Materials and methods

Chemicals and lipid standards

Methanol, acetonitrile, methyl‐tert‐butyl ether (MTBE), dichloromethane, palmitoyl chloride, heptadecanoyl chloride, stearoyl chloride, oleoyl chloride, 4‐dimethylaminopyridine, ammonium hydrogen carbonate, ammonium formate, 2‐propanol, formic acid, and acetic acid were purchased from Sigma–Aldrich (St Louis, MO, USA), and pyridine was purchased from VWR (Radnor, PA, USA).
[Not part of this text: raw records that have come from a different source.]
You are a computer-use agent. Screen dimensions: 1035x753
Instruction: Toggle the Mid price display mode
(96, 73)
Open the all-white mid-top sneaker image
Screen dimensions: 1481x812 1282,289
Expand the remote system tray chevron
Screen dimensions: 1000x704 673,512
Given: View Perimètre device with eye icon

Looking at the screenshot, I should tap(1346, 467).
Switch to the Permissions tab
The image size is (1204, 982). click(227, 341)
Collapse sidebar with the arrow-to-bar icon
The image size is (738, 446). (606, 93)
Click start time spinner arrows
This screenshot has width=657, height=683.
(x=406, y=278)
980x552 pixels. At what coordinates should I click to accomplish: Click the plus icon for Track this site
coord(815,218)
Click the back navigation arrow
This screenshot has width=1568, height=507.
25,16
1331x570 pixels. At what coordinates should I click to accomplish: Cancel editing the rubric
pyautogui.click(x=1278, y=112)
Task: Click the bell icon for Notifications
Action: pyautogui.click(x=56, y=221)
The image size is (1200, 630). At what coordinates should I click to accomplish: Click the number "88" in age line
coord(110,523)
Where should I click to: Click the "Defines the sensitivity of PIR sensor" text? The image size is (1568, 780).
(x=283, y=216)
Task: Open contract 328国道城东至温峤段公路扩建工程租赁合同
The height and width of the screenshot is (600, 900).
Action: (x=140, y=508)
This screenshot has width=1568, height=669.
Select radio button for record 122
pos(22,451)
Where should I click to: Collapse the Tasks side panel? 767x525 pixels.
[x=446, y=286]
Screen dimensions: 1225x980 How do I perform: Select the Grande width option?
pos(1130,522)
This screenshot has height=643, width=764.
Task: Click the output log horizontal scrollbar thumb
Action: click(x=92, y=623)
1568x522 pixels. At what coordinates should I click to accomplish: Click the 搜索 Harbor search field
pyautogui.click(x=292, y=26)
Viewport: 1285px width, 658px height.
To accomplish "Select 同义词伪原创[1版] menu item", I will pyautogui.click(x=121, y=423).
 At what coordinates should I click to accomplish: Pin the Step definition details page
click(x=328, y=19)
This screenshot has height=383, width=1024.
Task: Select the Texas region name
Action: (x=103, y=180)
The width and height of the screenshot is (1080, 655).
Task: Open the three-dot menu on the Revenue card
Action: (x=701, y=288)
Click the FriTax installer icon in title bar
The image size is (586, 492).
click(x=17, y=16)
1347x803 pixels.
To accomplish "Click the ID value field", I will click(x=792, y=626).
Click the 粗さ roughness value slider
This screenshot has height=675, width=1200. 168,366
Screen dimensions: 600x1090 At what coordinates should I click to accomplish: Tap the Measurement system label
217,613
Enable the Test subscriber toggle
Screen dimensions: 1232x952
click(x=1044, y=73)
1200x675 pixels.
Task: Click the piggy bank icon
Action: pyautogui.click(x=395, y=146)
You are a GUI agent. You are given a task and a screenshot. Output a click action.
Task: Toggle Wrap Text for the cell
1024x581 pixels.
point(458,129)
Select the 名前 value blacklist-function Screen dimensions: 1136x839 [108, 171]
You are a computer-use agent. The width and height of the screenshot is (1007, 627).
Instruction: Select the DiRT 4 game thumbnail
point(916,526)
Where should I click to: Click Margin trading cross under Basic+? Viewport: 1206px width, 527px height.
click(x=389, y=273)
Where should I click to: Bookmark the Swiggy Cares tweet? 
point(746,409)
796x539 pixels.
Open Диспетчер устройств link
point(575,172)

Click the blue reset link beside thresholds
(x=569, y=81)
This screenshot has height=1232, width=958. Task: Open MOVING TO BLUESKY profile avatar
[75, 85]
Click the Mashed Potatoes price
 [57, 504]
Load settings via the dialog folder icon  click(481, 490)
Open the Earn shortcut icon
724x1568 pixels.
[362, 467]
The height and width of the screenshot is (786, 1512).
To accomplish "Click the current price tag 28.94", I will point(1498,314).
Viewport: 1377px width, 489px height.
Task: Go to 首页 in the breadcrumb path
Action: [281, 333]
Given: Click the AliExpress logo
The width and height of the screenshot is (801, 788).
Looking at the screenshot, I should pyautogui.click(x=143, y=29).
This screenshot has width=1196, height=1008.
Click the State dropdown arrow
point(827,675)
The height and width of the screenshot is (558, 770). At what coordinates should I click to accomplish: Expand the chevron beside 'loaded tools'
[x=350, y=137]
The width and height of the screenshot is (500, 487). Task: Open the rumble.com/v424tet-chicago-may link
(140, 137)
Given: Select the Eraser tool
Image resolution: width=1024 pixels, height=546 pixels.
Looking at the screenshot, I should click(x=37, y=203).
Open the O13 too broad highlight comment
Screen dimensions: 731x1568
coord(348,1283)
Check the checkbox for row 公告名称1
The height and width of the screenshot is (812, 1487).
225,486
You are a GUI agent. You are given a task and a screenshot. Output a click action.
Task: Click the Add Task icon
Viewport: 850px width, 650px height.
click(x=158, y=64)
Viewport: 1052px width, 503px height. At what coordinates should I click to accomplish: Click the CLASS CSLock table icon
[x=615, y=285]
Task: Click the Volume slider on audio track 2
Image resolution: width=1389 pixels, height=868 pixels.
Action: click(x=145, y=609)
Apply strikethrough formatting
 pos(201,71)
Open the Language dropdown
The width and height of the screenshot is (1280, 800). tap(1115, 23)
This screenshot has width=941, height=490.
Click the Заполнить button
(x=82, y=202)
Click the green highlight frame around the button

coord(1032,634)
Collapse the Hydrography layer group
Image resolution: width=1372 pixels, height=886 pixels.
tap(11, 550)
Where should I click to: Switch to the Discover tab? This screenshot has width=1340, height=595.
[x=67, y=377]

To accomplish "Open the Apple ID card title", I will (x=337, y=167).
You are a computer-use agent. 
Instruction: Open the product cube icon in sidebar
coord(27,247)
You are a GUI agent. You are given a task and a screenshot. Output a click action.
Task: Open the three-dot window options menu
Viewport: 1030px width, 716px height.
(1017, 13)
Deionized water was obtained from a MilliQ Gradient A10 system (Millipore, Billerica, MA, USA). 1,2‐Di‐(9Z‐octadecenoyl)‐sn‐glycero‐3‐phosphoethanolamine‐N‐nonadecanoyl (PE 18:1/18:1‐N‐19:0) and 1,2‐dioleoyl‐sn‐glycero‐3‐phosphoethanolamine‐N‐arachidonoyl (ammonium salt) (PE 18:1/18:1‐N‐20:4) were purchased from Avanti Polar Lipids (Alabaster, AL, USA) and l‐α‐phosphatidylethanolamine from Larodan Fine Chemicals AB (Malmö, Sweden). Lipid standard stock solutions at concentrations of 1 mmol/L were prepared in chloroform/methanol (1:1, v/v).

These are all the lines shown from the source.